Gegen 160 der 200 Personen, die vor zwei Monaten an der Gleisbesetzung im Freiburger Hauptbahnhof beteiligt waren, wurde Strafanzeige gestellt. Anfang August erhielten die ersten Besetzer Briefe von der Polizei Freiburg. Sie werden darin aufgefordert, auf der Wache zu erscheinen, um als Beschuldigte vernommen zu werden. Oberstaatsanwalt Wolfgang Maier erklärt, was genau es mit einer Vorladung auf sich hat: "Nach dem rechtsstaatlichen Grundsatz hat jeder Beschuldigte Anspruch auf Gehör. Wenn die Beschuldigten zur Vorladung auf der Wache der Polizei erscheinen, werden sie auf ihre Rechte hingewiesen und ihnen wird die Möglichkeit eingeräumt, dazu Stellung zu nehmen."
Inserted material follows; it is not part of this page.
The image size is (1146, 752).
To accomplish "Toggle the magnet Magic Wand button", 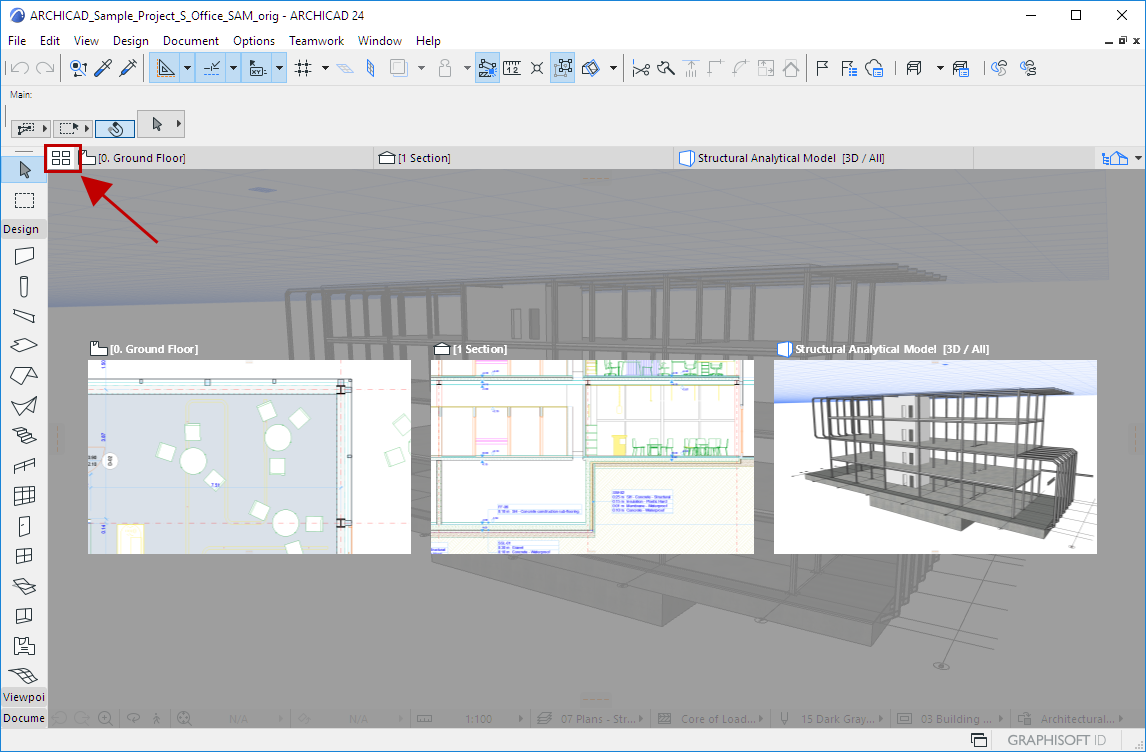I will (115, 128).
Das Team vom Bildungsstreik 2010 bietet den Gleishockern auf ihrer Homepage Hilfe und Untertsützung an. Ihr Rat an die Beschuldigten: "Wir möchten eindringlich davon abraten zur Vorladung zu erscheinen." Sie seien nicht dazu verpflichtet. Die Staatsanwaltschaft bestätigt das. "Es steht den Beschuldigten frei, ob sie auf der Wache erscheinen und eine Aussage machen oder nicht," sagt Maier. Desweiteren wird den Beschuldigten nahegelegt, gegen einen möglichen Strafbefehl Widerspruch einzulegen und einen Anwalt zu konsultieren. Wie die GleisbesetzerInnen im Einzelnen reagiert haben, konnten wir nicht erfragen: Ein aktuelles Statement von der Bildungsstreik-Gruppe gibt es bis jetzt noch nicht.

Zum Hintergrund

Am 9. Juni hatten sich 1500 Demonstranten am Platz der Alten Synagoge für einen friedlichen Bildungsstreik versammelt. Gegen 15 Uhr besetzten etwa 200 Demonstranten Gleis 1 des Hauptbahnhofs und die Situation drohte zu eskalieren. Die Sitzblockade brachte eine dreistündige Sperrung der Gleise 1 und 2 mit sich, insgesamt hatten 44 Züge Verspätung, 300 bis 400 Reisende waren von der Aktion betroffen. Die Polizei nahm wegen Verdachts auf Nötigung Personalien von 160 Beteiligten auf. Aufgrund ihrer Ermittlungen wegen Nötigung hat die Polizei nun die Vorladungen verschickt. Was jedoch passiert, wenn die Beschuldigten den Ratschlägen des Bildungsstreiks-Teams folgen und nicht zur Vorladung erscheinen? "Die Polizei wird dann die Akte der Staatsanwaltschaft vorlegen," sagt Maier. Es könne dann zu einer Einstellung des Verfahrens kommen, wenn entweder der Tatverdacht nicht nachgewiesen werden kann oder wenn eine Auflage - etwa Geld oder Arbeit -  bestimmt wird. "

Wenn den Beschuldigten etwas nachgewiesen werden kann, müssen sie mit einer Geldstrafe oder Anklage rechnen." Die Gleishocker können dann die Strafe entweder akzeptieren oder Einspruch erheben. Im letzten Fall würde es zu einer öffentlichen Verhandlung kommen.